To say that "HTML is not Turing-complete, therefore CSS as a separate language is required" is not even wrong and I leave it to the readers to fill out the blanks.

To say that "HTML is not Turing-complete, therefore JavaScript as a separate language is required" is more or less correct although to be fair we've seen many, many features such as animation being absorbed by declarative CSS that had to be implemented in imperative JS so in that regard the need for JS has diminished.

I can say with certainty that a full fledged programming language (i.e. Turing-completeness + usability) is absolutely necessary for a viable solution of document production. And while one can and people do produce TeX and HTML output programmatically, this does not obviate the need for a typesetting engine that can tell you where you are and what the circumstances are while typesetting the document. JavaScript has grown many abilities in this direction, but TeX in comparison is, after almost 45 years in development, still lacking and CLUMSY AS HELL for crying out loud.

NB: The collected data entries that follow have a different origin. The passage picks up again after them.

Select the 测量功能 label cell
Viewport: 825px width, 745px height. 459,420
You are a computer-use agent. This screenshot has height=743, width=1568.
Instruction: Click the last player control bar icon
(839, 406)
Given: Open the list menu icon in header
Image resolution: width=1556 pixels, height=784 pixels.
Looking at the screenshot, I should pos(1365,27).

Nothing is easy, simple or straightforward in TeX. Numbers are difficult, units are difficult, command syntax is difficult, namespaces are difficult (because there are none), variable names are difficult, conditions are difficult (there are like hundreds of specialized \if s), knowing in which column you are is difficult, fonts are difficult, character encoding is difficult, keeping constant line heights is difficult, positioning floats is difficult, the processing model is difficult, the very syntax is difficult.

I've said it before and I will say it again: TeX is a computational typesetting system, but it turns out it's quite bad at dealing with numbers, strings, and conditions, the basic building blocks of computational typesetting.

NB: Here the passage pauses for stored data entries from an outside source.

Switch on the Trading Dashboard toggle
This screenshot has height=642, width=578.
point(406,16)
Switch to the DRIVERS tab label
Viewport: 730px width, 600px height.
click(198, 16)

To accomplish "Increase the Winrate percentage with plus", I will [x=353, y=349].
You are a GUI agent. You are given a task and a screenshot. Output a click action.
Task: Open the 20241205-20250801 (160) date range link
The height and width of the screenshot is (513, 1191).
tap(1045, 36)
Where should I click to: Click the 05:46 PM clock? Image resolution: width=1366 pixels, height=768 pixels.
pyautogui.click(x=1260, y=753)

TeX is an utterly broken system because every single aspect is a convoluted mess.

It does get a lot of praise for its incorporation of the Knuth-Plass line breaking algorithm, and rightly so. However this beast, too, is hard to handle unless you just go with the defaults. It will happily give you overshooting lines because Knuth decided to have a word jutting out the right margin was a better solution than unsightly spaced words or letters. Most printers would disagree and just bite that bullet where necessary.

Yes, TeX will issue a warning in such cases but this is almost insubstantial because TeX keeps warning you about many, many things in the same output stream as its informative messages. That stream is almost impossible to parse for humans and machines alike. To make it even harder TeX's console output is hardwired to wrap at column 80. Even TeX's error messages are a convoluted mess.

/rant

And to come back to your original question, yes, I do have the strong suspicion that the separation of styling (CSS), content (HTML) and programming proper (JS) into three distinct compartments with differing syntaxes is close to the local optimum that we as people in this time and age can and want to deal with. If anything the syntax of JS and CSS could perhaps be unified (CSS is 90% JavaScript's object literal syntax; it adds selectors, allows hyphens in property names, and has quite a few notational amenities on the right hand side; other than that, it's like object notation). One can also imagine to express CSS in HTML which would be a bit clumsy but still somewhat usable. However, to unify markup syntax with imperative syntax is almost sure to fail. JSP (remember those?) and embedded PHP are two examples for how we do not want things to be. JSX looks a bit more viable. Svelte does this very interesting thing where they have a single file define the markup, the styling, and the behavior in a single file with three distinct parts; to me that looks like the future.